This final blog post for my practicum, a reflection via:
“The top ten lessons I learned from my practicum.”
#10 - Tagging blog posts gets you readers and responders. No tags, no one comes to the party who isn’t required to.
So why does this matter? If you want to perpetuate an image as a professional in the education field, blogs seem to be a strong way to do so. Even though we as educators teach the importance of research and validation, there is a definite trend in education to lean toward experience, relationships, and a voice we can relate to. I only tagged one of my posts for this practicum, but for every other post I have ever made on my blog, I have tagged them all. All of my tagged posts have a double-digit readership.#9 - You don’t have to recreate the wheel, just tailor it to specific users instances.
My research and my critics made it clear that soft-skill curriculum resources are a dime a dozen (HA, if only they were that affordable!). What finally landed me a serious conversation with our fund development team and what finally put a signature on an invoice for the curriculum that I have recommended for the students in the GPS program, was my ability to demonstrate the strengths and opportunities of the package I was pushing.#8 - Make breadcrumb trails in stone.
One hand isn’t enough to count the number of times I was asked for my research to back up my assertions, conclusions, and ideas. Annotating pages, summarizing resources, and creating easy visuals to help inquisitive minds cut to the chase made my work all that much stronger.#7 - Whether you call them benchmarks or weekly goals call them out loud and make them public.
Goals and/or benchmarks will not prevent detours, interruptions, re-starts or do-overs. They will, however, help you stay focused on where you need to go.#6 - Everyone is a sucker for a pretty picture.
Learning how to create infographics was one of the best skills I ever developed in my time with LRU. Like spandex and mascara, images evoke emotion and adults want to be appealed to through their emotions first and mind second. My infographics and “pretty” website made it easier to tell my story and share my mission on the personal development project. I still had research, “one-pagers” for funders, and slideshows for presentations, but the compliments poured in on the simple presentation tools.#5 - Passion is contagious.
I cruised full speed ahead on this project until the very end when one strong voice challenged the relevance and value of the course. Had I been apathetic, I would have never been able to defend my work. I am not living in a Disney world where all projects will be passion projects, but I share this tidbit for those who may be headed to positions creating instructional pieces for content they aren’t interested in personally. If you want others around you to like your work, you have to like it first.

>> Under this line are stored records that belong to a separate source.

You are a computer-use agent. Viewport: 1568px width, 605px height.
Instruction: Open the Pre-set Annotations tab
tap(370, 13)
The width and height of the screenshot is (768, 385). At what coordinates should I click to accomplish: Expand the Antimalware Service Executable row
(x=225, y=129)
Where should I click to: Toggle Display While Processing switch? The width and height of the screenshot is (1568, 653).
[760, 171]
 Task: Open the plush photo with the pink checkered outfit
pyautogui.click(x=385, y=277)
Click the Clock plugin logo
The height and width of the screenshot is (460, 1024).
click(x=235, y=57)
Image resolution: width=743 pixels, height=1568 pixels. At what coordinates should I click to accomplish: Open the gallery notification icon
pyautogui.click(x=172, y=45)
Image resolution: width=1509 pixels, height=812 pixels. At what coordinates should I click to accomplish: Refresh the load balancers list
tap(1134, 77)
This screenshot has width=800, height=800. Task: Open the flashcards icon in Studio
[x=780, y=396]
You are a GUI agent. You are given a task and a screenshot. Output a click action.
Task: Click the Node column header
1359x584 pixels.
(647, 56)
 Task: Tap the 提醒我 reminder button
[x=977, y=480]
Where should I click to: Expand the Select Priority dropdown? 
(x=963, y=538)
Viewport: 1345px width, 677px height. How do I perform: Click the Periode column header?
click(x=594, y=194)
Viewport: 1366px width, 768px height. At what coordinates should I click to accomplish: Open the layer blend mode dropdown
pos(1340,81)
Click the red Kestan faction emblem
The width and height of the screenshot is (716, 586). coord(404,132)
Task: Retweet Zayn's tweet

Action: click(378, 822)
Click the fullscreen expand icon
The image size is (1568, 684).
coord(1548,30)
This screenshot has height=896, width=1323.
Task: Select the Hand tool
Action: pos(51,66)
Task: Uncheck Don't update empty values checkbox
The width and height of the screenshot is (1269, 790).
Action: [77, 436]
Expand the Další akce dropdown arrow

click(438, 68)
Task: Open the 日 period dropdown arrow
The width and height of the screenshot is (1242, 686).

#4 - Anchor yourself to reality before you begin
Reading the weekly blog posts of the other students in my practicum helped me avoid personal pity parties when challenges hit, helped me stay enthusiastic about my audience when mired in research, and overall, just helped me remember that I am not an island. Finding a person or group of people who can help you keep your experiences in perspective makes it easy to see the forest for the trees.#3 - Know thy audience
Having a clear understanding of my audience helped me face my assumptions and helped me carefully plan to meet the needs of my audience. When faced with scope creep, knowing my audience helped me explain to “the powers that be” why the current iteration of my work was inappropriate for their desired audience. Instructional Design basics = TPACK...Let’s all take a moment to remember that P stands for pedagogy. Understanding your student is a fundamental pedagogical rule.#2 - Accept Challenge
Peer feedback, beta tests, external review - all of these are terrific methods to test your ideas and work. It is easy to turn instructional design into a job on a throne. You can look down on your subjects knowing that you are designer of their world, their learning, their experiences. Nothing knocks those thrones over faster than failure of our work. Students and teachers won’t care if the LMS is unfriendly to users or hard to program. They also won’t sympathize with designers if subject matter experts are long-winded and/or resources are limited due to copyright. Allowing your work to go up against a fire fight helps you identify weaknesses and reinforce where necessary. It also helps you build a quality reputation.And the # 1 lesson that I learned from my Practicum:
LAUGH
You will misspell words, publish work with broken links, create explanations that are only meaningful to you (and sometimes not even you). I’m not recommending you be flip about your work. I am recommending that you take a firm stance in the understanding and reality that you are a human juggling life, work, and personal issues. Laughter will help you manage stress, keep expectations realistic, and help others see you as a person who has high standards balanced by a strong understanding of reality.So there you have it. One quarter of my year gone and three months of learning stuffed into an overdone Top Ten list.